Navigating the GSK-3βinhibitors β inhibitors as versatile multi-target drug ligands in Alzheimer's ' s disease intervention - A comprehensive review

Alzheimer's disease (AD) remains a significant global health challenge, necessitating the exploration of novel therapeutic strategies. AD is a neurodegenerative disease characterized by the formation of amyloid-beta (A beta) plaques and neurofibrillary tangles composed of tau protein. It is stated to be a cause of multiple mechanistic pathways and biochemical events, and hence, targeting only one mechanism at a time cannot suffice for allround therapy. A multi-target drug ligand strategy can thus be employed in such a setting to modulate multiple drug targets simultaneously. Glycogen synthase kinase-3 beta (GSK-3 beta) is an enzyme involved in tau hyperphosphorylation, neuroinflammation, maintaining neuronal plasticity, and various cell processes.
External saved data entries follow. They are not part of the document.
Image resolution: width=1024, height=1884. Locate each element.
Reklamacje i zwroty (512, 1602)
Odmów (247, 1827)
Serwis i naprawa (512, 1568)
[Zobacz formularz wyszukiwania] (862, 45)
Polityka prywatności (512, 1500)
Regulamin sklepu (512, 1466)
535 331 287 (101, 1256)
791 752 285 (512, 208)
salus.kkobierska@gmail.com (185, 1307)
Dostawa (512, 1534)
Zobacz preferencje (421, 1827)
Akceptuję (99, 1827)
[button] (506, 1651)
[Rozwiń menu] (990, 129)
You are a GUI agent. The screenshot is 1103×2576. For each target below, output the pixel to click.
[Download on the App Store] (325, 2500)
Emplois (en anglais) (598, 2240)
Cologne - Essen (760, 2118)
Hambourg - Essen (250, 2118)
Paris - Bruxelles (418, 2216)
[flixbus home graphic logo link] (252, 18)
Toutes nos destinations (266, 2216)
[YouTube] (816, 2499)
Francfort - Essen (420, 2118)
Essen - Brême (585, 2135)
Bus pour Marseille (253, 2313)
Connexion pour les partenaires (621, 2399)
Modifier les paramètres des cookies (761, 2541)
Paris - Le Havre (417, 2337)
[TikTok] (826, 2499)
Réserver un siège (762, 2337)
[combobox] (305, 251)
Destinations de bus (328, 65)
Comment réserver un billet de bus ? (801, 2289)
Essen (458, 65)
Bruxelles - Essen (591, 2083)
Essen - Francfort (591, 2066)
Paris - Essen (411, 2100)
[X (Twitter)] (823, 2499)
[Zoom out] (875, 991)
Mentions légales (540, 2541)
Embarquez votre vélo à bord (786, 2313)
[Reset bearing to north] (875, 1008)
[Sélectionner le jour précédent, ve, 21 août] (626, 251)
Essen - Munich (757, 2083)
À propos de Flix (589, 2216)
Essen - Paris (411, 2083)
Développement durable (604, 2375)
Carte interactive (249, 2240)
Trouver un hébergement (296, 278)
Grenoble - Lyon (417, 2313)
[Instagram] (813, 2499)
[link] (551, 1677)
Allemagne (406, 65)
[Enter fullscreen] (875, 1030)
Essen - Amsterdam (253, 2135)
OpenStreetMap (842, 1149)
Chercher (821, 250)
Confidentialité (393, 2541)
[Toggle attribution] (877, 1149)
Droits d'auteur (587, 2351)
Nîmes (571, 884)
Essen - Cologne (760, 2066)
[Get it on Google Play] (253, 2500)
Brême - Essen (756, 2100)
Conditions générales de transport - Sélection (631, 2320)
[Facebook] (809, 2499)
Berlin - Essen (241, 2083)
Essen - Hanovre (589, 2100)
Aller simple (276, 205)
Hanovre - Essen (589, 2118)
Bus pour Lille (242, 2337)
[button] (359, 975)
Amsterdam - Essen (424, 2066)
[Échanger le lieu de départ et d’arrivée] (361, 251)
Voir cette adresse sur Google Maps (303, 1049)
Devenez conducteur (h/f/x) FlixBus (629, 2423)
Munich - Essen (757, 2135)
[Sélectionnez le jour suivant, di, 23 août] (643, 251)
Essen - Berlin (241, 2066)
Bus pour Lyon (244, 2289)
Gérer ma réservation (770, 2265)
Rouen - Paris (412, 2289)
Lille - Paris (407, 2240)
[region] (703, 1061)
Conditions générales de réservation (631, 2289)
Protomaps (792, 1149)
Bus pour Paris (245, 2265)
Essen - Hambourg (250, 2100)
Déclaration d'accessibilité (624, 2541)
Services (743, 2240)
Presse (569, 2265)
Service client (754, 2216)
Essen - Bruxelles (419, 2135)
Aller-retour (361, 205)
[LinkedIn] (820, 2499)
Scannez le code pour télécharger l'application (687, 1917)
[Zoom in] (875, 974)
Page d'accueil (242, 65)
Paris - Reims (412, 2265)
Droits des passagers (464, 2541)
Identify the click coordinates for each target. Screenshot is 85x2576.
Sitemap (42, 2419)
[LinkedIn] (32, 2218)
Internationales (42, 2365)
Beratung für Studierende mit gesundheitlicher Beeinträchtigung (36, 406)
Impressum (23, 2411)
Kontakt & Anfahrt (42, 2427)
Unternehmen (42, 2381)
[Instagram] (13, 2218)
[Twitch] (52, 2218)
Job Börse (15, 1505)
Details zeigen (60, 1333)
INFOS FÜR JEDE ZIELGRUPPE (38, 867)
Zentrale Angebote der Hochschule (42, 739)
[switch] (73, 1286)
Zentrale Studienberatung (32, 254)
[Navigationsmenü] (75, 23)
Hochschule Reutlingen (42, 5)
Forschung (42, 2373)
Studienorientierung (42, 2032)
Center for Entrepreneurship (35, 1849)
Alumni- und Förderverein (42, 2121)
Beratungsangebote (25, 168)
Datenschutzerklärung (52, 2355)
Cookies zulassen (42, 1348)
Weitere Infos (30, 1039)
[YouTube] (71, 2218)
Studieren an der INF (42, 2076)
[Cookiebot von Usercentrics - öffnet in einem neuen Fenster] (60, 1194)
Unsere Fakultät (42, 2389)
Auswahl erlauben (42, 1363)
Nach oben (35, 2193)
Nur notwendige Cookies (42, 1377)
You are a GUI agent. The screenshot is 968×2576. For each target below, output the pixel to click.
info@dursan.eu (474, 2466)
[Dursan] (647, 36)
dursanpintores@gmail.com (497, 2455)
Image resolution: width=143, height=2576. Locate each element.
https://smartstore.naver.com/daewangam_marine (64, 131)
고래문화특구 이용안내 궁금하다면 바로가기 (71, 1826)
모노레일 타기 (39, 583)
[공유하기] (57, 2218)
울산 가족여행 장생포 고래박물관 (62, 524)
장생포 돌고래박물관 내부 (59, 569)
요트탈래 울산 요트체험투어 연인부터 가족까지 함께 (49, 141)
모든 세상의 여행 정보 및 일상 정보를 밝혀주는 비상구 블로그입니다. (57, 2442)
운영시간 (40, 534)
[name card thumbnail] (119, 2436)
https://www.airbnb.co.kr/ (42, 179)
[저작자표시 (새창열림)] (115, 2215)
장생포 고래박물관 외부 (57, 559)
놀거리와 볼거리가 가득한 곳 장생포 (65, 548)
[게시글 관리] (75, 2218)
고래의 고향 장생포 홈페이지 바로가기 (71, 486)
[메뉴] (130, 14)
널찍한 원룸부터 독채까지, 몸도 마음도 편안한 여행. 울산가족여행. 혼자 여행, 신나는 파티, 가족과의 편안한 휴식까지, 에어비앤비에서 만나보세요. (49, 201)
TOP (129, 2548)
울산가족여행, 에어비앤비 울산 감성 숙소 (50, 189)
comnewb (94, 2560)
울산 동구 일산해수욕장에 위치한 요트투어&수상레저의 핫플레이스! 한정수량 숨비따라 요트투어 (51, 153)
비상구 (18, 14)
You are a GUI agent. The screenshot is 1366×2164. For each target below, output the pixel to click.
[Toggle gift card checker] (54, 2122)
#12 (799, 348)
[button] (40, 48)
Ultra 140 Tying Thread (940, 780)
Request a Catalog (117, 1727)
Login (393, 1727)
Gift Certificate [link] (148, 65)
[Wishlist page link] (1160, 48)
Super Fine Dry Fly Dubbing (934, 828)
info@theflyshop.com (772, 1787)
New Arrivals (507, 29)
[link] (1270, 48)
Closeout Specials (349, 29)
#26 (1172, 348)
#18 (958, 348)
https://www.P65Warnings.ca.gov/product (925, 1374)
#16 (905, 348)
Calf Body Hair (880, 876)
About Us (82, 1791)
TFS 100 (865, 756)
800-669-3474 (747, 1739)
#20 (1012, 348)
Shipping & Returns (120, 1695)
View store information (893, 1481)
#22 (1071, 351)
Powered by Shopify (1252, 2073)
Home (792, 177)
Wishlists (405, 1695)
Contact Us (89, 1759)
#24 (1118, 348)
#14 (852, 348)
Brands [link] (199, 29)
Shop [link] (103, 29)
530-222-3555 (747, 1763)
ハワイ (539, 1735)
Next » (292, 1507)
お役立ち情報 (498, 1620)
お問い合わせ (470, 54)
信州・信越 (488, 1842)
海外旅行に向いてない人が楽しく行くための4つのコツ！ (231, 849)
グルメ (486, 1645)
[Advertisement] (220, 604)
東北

Thus, inhibiting GSK-3 beta itself may help in the control of some of the key factors stated to be responsible for Alzheimer's disease pathophysiology. This review comprehensively evaluates the potential of GSK-3 beta inhibitors as multitarget drug ligands in AD therapeutics. We discuss the molecular mechanisms of GSK-3 beta in AD pathology and review the preclinical and clinical evidence supporting the efficacy of GSK-3 beta inhibitors in ameliorating cognitive decline and pathological hallmarks of AD. Furthermore, we explore the challenges associated with targeting GSK3 beta, such as selectivity, blood-brain barrier penetration, and adverse effects. Additionally, we highlight recent advances in the development of novel GSK-3 beta inhibitors with improved pharmacokinetic properties and multitargeting capabilities. Finally, we discuss the future directions and potential clinical implications of GSK-3 beta inhibitors as multi-target drug ligands in the complex landscape of AD therapeutics.